Passage shown
════════
Cowpea (Vigna unguiculata L. Walp. cv. IT86D-1010) seeds were kindly provided by IITA (International Institute of Tropical Agriculture), Nigeria. Plants were grown under greenhouse conditions in the Australian Plant Phenomics Facility (APPF), Adelaide, Australia and Irapuato, Mexico as described previously [38].

Cowpea leaves sampled for establishing transient protocols

Cowpeas form trifoliate leaves which have two asymmetrical side leaflets and one central, symmetrical terminal leaflet. Typically, five trifoliate leaves form after 3–4 weeks growth in aforementioned conditions. Four terminal leaflets were sampled for experiments from trifoliate leaves with position numbers beginning from the top of the plant (Fig. 1a). Leaves were sterilized in 70% ethanol for 2 min and rinsed two times with a tenfold volume of sterile distilled water and blotted with sterile paper, prior to further treatments below.
════════
Data
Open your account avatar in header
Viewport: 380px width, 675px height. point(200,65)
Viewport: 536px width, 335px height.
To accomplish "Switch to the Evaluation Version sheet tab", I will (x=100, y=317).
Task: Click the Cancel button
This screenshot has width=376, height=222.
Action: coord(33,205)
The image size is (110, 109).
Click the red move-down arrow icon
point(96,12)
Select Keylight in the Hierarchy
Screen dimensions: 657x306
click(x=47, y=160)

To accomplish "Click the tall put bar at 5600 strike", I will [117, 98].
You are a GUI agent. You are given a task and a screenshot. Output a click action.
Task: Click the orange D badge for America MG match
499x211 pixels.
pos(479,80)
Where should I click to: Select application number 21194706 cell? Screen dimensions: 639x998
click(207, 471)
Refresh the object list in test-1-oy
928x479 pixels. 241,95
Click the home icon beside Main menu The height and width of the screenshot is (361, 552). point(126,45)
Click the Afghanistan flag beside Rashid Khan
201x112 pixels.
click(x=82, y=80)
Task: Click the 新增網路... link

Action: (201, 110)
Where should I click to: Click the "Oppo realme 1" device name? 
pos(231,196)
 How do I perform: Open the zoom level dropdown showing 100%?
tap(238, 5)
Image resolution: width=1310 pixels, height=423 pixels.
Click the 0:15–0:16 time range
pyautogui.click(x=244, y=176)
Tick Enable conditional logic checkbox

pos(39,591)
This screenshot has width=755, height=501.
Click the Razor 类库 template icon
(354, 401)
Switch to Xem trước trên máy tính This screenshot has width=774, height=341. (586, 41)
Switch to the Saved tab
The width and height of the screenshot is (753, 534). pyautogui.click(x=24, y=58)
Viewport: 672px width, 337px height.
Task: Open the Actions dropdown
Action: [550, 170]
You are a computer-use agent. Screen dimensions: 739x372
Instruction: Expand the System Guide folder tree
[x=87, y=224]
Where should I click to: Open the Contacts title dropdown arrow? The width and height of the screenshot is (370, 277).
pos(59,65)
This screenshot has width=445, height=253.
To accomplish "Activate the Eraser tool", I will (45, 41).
════════
Copy the stretch of the cowpea passage from "Cowpeas form trifoliate" through "further treatments below.", and substitute "autoclaved" for every "sterile".

Cowpeas form trifoliate leaves which have two asymmetrical side leaflets and one central, symmetrical terminal leaflet. Typically, five trifoliate leaves form after 3–4 weeks growth in aforementioned conditions. Four terminal leaflets were sampled for experiments from trifoliate leaves with position numbers beginning from the top of the plant (Fig. 1a). Leaves were sterilized in 70% ethanol for 2 min and rinsed two times with a tenfold volume of autoclaved distilled water and blotted with autoclaved paper, prior to further treatments below.